The pandemic seemed to encourage anyone who had ever thought about growing a tomato to search out a seed catalogue. Just as hoarding in March 2020 saw empty shelves where toilet paper should have been, it seems as though people are stocking up on seeds. There are a lot of online suppliers currently sold out of certain seeds. With our current lockdown, the options for seed buying are less than we might hope for. Hardware stores or box stores don’t generally catalogue their seeds, so they don’t necessarily have the system in place to allow people to shop online for seeds. Some places are trying to get them online, but it’s a huge job, and spring is fast approaching! We are lucky in North Dundas and Kemptville to have stores doing curbside pickup from telephone orders. Often you can pick up the phone and order what you need. Ritchie’s in Winchester, for example, has put some of its seeds online, so you can either shop online and pick up locally, or give them a call. Give any local store that sells seeds a call, and they will most likely help you out.

You can buy all sorts of seed-starting kits. Many of them have drainage trays, and places to put tiny individual pots. They are lovely, but not necessary. Many gardeners start their seeds in bulk in a plastic tray from a grocery store, the kind you might find salad or bakery goods in.

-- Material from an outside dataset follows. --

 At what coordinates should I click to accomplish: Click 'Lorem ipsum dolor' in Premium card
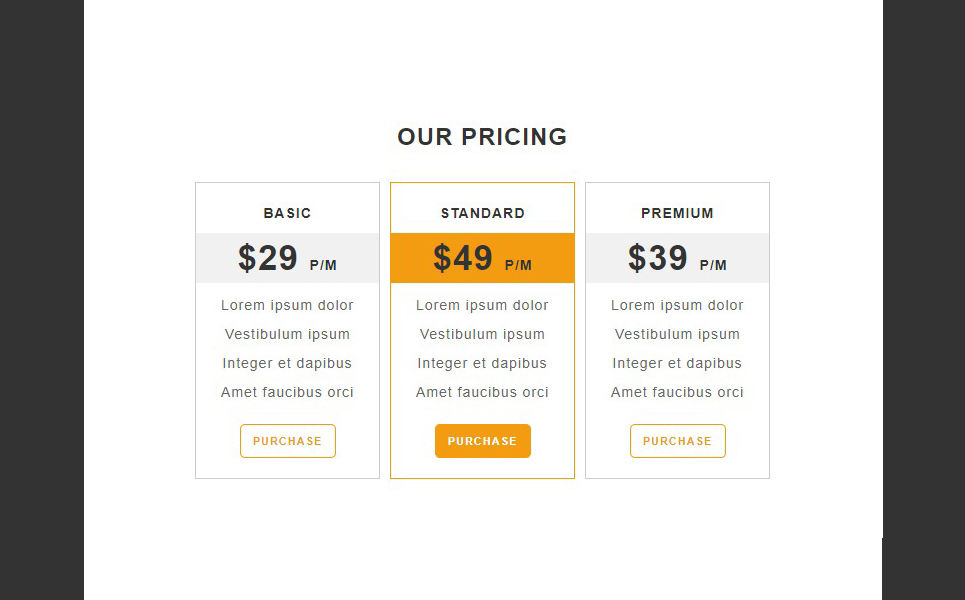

If you are using heat mats, make sure that the container is thin enough to let the heat through. Most seeds you will be starting now, and for the next month or two, yield remarkably hardy seedlings! You can put many seeds in a container to germinate, then transplant them once they start growing past their first two little leaves. You can plant onions and peppers like this now. When you start tomatoes and eggplants at the beginning of March, you can start them the same way. It saves space, light resources, heat resources, and allows you to transplant only those seeds that germinate. Remember though, some pepper seeds take seemingly forever to germinate. Do not give up on a tray of pepper seeds until the absolute last moment!

Seeds are also available through seed swaps. Obviously, Covid-19 and pandemic restrictions make seed swaps problematic, but organisers are creatively devising ways to have people deposit and collect seeds, while maintaining no contact guidelines and pandemic protocols. Kemptville’s Gardeners are having their Third Annual Seedy Saturday this year, modified to allow people to drop off seeds, hopefully re-packaged in small quantities, and to allow people to pick up seeds they choose. Everything is different this year, including seed swaps!

Many people save seeds from one year to the next. Depending on the source, and variety of plant, what grows from the seed you saved might not necessarily be what you expected! Heirloom varieties of plants tend to be stable. Cross pollination is a possibility too, so sometimes a pepper seed from a mild pepper you saved will yield a somewhat more spicy fruit if you planted your jalapenos nearby! Seed saving is fun and rewarding, and often times surprising.

If you’ve never grown anything, give it a try. You can grow a couple of tomato plants on a deck or balcony, or some kale alongside your geraniums in your flower garden. If you need seeds, and can’t find them, reach out to neighbours or friends or to an online community. Most seed savers have some to spare!